Law & the Courts

At the Supreme Court, California Put Its Abortion Extremism on Display

A demonstrator shouts during a counter demonstration at the Ninth Annual Walk for Life West Coast in San Francisco, Calif., in 2013. (Stephen Lam/Reuters)
The state claims a right to conscript the speech of pro-life clinics.

Yesterday the Supreme Court heard oral arguments in National Institute of Family and Life Advocates (NIFLA) v. Becerra, one of three important compelled-speech cases this term. The facts were simple. California had passed a law, the so-called FACT Act, that required licensed pro-life pregnancy centers to place prominent notices that California provided free or low-cost abortions to qualifying patients. If the facility was unlicensed, it was required to prominently declare its unlicensed status in multiple languages.

The alleged purposes of the law were to more fully inform women of their abortion options and to prevent fraud — i.e., to prevent pro-life centers from misleading women about their services and from concealing the full range of ways that women can “complete their pregnancy,” to use Justice Elena Kagan’s ominous phrase.

In reality, the state has numerous ways of communicating its message without conscripting the speech of pro-life doctors, nurses, activists, and volunteers.
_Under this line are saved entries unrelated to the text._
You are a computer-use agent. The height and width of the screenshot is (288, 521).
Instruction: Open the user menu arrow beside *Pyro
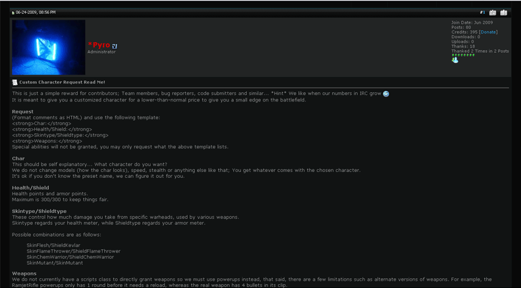click(x=115, y=46)
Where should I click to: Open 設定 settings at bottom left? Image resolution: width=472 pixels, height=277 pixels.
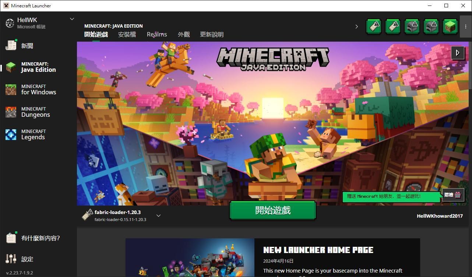click(27, 259)
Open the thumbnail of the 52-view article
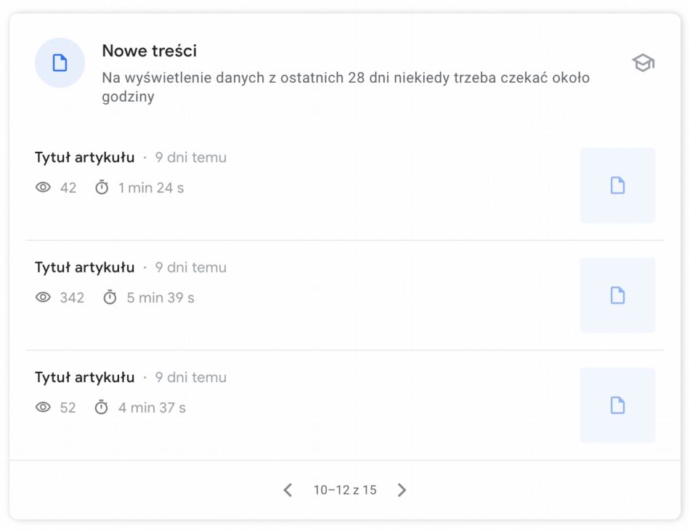The width and height of the screenshot is (690, 531). (617, 405)
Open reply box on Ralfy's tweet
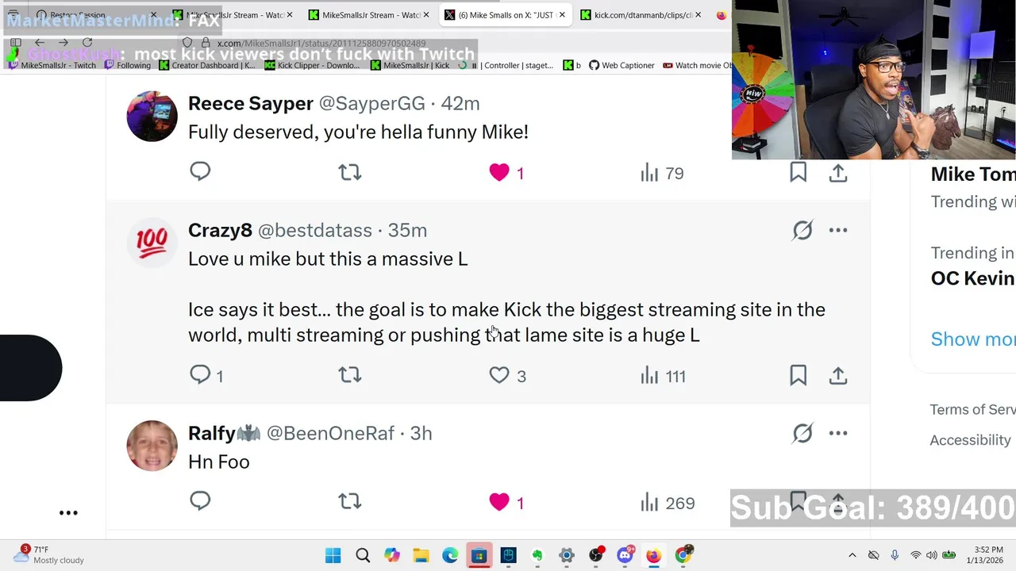This screenshot has width=1016, height=571. (x=200, y=501)
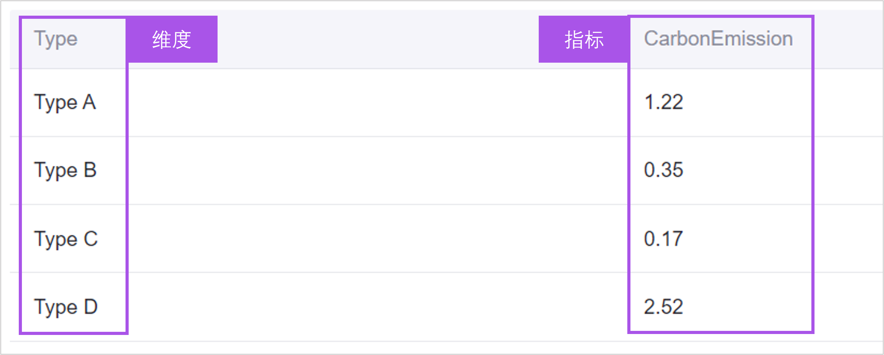Click the 0.35 carbon emission value
This screenshot has width=884, height=355.
click(x=663, y=170)
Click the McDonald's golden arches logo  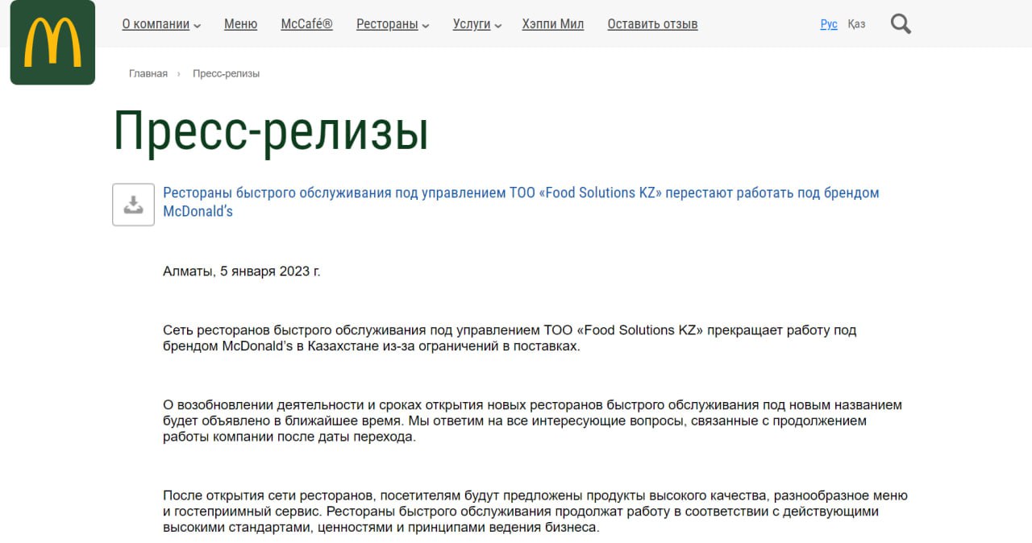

It can advertise its free or low-cost abortions on television, the radio, the Internet, and social media. It can rent billboard space right next to a crisis-pregnancy center. It can hand out flyers outside a crisis-pregnancy center. But that’s not enough for California. It chose to force pregnancy centers to dilute their own pro-life message.

Yesterday California’s law faced its Supreme Court test. While one must always exercise caution in predicting case outcomes, the argument very effectively highlighted California’s extremism, and Justices Samuel Alito and Anothony Kennedy were the principal inquisitors. Here’s one key exchange:

JUSTICE ALITO: So you have [an unlicensed] facility that offers pregnancy testing and they advertise that they offer pregnancy testing. That’s all they do. And they put up a sign, an ad that says “choose life.” They have to put in the disclaimer?

KLEIN: If it — yes, in that circumstance, they may be required to do that. And —­

JUSTICE KENNEDY: Do you agree that mandating speech that the speaker would not otherwise give — indeed, does not agree with — alters the content of the message?

KLEIN: Yes, it does, Your Honor.

Think for a moment about California’s confession. It is asserting that it has the power to fundamentally change an advertisement with a simple pro-life message into primarily a statement about a pregnancy center’s licensing status. The words “choose life” would be accompanied by licensing notices in up to 13 separate languages. It could turn a billboard about life into a billboard about licensing. And why? Is there evidence that pro-life centers are fraudulent? Did California lack anti-fraud statues?

Justice Ruth Bader Ginsburg inquired whether California had brought charges against any pregnancy center for false and misleading advertising. Klein said he was “not aware” of a single state case and then indicated that he “believed” San Francisco had. Gorsuch followed up with the next logical question:

JUSTICE GORSUCH: But counsel, [a general anti-fraud statute] would have the virtue of applying evenly to all persons and all industries in a law that is very familiar. I mean, anti-fraud provisions in commercial speech are well-known and — and don’t pose any of the problems we’ve been discussing today. So why wouldn’t that be a superior mechanism for addressing these concerns, if —­ if we’re talking about a narrower set of concerns, just any fraud concerns?

KLEIN: So to the narrower concerns, which are not the only ones here, it could be significantly more or at least it’s an open question about whether it would be as or more speech-intrusive to be really getting into everything that the petitioners are saying to assess it, as opposed to requiring a two-sentence notice that mostly obviates the need for that because it gives women the information to protect themselves and make informed decisions in the very limited time that they have available, simply by seeing the notice to call the government.

In other words, according to California’s own lawyer, rather than go to the trouble of investigating and proving actual wrongdoing, the state decided to go ahead and override the free speech of law-abiding pro-life citizens. That “two-sentence notice” that Klein minimizes actually undermines the very purpose of the pregnancy center. No, it’s worse than that. As I wrote in an amicus brief I filed on behalf of 41 pro-life family-policy councils:

Pro-life professionals, as part of their daily lives, are forced not only to be messengers for an ideological point of view (that it is appropriate for the state to provide abortion access) but even to abet a course of action (calling the listed phone number) that can culminate in the death of an unborn child — the very thing that pro-life pregnancy centers exist to prevent.

If California is concerned that women don’t have enough information about their reproductive choices, it can use its immense resources to deliver its own message. If California is concerned that any given pro-life pregnancy center is misleading its clients, it can investigate the individual alleged wrongdoer. Instead, it chose to do what it must not be permitted to do — force private citizens to deliver the state’s message, a message that directly contradicts the very purpose of their work.

The Supreme Court will likely issue its ruling later this spring. One can only hope that it remembers California’s extremism as it renders its judgment.